Map: The Least Car-Dependent Neighborhoods in Washington State

Last week I made a map showing the non-car commuter mode share for every census tract in Los Angeles County. This week, I've got the same for all of Washington state (which actually has a significantly lower population than LA County).

I intend to get all of the states done eventually, then I'll hopefully be able to combine them all into a single map and table. Part of the reason I'm doing this is to make Google Fusion/Maps a more useful tool for others interested in mapping; right now there don't appear to be census tract boundary maps uploaded into the system for most locales, and without those any mapping at the tract level isn't really possible.

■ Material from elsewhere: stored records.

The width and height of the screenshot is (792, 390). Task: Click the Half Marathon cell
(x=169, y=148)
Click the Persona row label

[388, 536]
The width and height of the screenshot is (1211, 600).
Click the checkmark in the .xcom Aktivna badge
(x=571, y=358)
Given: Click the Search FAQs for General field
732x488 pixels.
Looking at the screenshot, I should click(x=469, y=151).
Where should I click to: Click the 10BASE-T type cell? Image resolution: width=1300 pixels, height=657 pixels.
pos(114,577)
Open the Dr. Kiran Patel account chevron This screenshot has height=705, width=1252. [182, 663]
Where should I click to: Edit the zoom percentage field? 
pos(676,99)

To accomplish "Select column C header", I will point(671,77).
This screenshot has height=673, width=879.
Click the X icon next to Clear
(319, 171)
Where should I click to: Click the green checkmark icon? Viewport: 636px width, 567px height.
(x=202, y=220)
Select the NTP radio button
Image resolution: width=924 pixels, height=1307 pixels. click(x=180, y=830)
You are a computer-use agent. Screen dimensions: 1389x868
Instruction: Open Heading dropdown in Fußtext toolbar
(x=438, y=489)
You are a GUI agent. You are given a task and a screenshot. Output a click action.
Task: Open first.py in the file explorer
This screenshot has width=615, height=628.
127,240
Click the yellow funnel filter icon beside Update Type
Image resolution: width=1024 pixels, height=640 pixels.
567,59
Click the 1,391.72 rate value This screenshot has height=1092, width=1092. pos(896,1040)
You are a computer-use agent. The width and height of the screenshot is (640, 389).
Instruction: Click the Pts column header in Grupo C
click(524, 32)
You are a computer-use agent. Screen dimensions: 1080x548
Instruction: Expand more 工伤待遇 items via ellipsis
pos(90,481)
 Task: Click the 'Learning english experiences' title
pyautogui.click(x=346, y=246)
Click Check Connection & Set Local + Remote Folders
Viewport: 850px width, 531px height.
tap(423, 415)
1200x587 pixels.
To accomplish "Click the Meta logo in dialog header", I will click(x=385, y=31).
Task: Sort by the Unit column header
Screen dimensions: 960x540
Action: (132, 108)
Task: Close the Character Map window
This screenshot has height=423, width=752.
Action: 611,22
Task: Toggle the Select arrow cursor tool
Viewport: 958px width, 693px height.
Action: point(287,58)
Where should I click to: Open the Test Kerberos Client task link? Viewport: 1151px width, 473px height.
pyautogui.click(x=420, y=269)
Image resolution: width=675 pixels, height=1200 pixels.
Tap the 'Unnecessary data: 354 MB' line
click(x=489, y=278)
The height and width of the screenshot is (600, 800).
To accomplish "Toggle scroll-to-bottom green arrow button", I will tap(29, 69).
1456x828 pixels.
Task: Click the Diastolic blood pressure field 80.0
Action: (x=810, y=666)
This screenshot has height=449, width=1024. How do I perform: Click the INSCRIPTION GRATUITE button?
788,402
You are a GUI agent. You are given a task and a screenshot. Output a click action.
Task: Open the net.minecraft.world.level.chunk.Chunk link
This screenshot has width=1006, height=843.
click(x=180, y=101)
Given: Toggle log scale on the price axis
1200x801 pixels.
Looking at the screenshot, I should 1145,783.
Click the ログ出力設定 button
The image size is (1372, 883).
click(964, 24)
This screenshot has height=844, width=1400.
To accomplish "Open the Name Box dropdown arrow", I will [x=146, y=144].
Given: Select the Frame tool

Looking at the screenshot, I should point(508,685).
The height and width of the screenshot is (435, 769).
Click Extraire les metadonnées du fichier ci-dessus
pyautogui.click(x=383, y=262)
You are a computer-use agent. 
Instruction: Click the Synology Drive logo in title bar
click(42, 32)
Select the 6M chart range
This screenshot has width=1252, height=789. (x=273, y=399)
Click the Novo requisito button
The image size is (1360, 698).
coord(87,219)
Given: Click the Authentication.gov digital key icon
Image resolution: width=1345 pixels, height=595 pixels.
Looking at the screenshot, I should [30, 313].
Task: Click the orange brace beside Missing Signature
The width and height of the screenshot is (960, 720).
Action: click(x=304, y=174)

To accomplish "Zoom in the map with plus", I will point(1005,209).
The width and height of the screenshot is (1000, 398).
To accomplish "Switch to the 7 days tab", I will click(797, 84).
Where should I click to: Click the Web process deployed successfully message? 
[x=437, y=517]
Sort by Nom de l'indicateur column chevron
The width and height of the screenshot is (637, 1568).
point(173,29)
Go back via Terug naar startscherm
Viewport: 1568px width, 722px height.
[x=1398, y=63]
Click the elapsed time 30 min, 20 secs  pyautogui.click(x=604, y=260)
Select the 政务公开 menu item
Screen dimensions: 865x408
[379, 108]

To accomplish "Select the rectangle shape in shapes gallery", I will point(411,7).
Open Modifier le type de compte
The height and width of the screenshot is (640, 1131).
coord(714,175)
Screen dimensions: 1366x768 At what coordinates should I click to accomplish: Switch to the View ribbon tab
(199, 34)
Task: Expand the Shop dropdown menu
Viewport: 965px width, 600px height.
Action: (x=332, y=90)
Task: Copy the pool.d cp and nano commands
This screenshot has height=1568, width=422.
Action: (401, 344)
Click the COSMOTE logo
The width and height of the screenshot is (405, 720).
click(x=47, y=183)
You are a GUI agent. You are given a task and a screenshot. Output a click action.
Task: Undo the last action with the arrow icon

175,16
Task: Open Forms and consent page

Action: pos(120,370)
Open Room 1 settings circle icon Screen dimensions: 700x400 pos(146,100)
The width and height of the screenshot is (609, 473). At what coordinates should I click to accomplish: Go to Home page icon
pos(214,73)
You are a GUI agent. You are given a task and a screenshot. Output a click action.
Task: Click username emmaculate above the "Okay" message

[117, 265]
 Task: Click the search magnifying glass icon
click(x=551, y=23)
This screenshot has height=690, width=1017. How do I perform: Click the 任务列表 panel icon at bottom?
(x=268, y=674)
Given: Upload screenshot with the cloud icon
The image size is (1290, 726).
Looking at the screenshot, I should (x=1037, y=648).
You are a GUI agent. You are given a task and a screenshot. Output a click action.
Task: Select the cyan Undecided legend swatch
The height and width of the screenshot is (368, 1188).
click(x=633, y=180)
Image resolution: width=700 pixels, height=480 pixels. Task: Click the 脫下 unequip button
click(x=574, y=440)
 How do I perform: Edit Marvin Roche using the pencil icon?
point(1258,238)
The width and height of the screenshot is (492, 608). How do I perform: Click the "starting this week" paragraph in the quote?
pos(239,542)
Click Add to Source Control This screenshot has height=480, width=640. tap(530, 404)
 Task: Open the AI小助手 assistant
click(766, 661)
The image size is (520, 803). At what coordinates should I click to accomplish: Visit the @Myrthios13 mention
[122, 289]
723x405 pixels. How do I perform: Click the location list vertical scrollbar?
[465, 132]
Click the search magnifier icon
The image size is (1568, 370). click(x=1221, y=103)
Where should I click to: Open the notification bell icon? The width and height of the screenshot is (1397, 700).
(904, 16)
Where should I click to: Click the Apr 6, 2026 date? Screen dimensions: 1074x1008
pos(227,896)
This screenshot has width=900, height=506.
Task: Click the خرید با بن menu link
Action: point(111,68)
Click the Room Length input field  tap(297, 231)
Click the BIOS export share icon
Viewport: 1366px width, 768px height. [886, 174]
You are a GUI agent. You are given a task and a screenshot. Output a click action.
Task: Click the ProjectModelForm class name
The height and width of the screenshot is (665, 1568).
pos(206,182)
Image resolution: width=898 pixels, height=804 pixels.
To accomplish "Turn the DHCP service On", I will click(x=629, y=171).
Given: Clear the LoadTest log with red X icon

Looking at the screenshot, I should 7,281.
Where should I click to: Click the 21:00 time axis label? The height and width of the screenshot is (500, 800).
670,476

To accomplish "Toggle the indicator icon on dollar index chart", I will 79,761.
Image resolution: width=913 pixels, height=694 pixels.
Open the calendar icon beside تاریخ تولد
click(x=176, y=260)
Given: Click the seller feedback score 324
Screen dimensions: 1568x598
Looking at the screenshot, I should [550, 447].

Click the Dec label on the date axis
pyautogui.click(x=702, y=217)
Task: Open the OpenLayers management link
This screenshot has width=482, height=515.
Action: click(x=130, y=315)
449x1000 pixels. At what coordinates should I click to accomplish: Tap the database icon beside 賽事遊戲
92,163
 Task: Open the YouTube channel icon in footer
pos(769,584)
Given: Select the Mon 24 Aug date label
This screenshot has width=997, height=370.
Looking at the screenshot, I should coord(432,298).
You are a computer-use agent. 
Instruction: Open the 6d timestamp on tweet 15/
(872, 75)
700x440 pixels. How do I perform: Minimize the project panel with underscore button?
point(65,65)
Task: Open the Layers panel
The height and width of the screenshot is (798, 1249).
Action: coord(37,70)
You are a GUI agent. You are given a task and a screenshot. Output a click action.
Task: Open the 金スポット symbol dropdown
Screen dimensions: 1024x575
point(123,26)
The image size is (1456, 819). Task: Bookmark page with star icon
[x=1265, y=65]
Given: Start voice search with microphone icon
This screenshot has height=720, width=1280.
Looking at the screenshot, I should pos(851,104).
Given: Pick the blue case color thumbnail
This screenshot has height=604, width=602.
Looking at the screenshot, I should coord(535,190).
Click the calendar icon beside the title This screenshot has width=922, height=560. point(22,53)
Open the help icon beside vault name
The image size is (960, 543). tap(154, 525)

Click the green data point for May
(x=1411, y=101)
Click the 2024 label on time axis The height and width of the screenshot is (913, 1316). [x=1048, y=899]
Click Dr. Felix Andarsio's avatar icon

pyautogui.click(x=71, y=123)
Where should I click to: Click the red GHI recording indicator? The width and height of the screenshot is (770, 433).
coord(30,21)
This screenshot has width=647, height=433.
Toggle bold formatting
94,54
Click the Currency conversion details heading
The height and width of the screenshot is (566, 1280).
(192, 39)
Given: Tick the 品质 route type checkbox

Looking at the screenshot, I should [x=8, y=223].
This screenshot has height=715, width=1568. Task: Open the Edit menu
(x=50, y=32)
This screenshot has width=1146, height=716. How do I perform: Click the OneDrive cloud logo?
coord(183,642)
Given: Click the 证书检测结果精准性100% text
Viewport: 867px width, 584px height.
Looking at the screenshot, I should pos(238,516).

This'll probably take a few weeks of work off and on, so if any readers are anxious to get the numbers for their states, just let me know and you can jump to the head of the queue.

Here's the map for Washington:

And here's a link to the full-sized map.

No big surprises in terms of the commute mode share -- Seattle is the only area in the state where more than half of residents commute without a car, though some areas come close and the ferry dock areas of Bainbridge Island and Bremerton both have high non-car mode shares. Seattle is a very centralized city, as opposed to the poly-centric nature of Los Angeles, and that's reflected in a single concentrated area of car-free commuting centered on Downtown and adjacent neighborhoods. The expansion of Link light rail may shift this to more of a car-free corridor rather than a car-free core.

For those interested in embedding the map on their own site, you'll want to go here, click the tab that says "Washington," pull down the tab that says "Publish," and copy from there. The embedded map will show whatever you're looking at when you hit "Publish" -- in my case I was viewing Chicago, for example -- so keep that in mind if you want to highlight a specific area.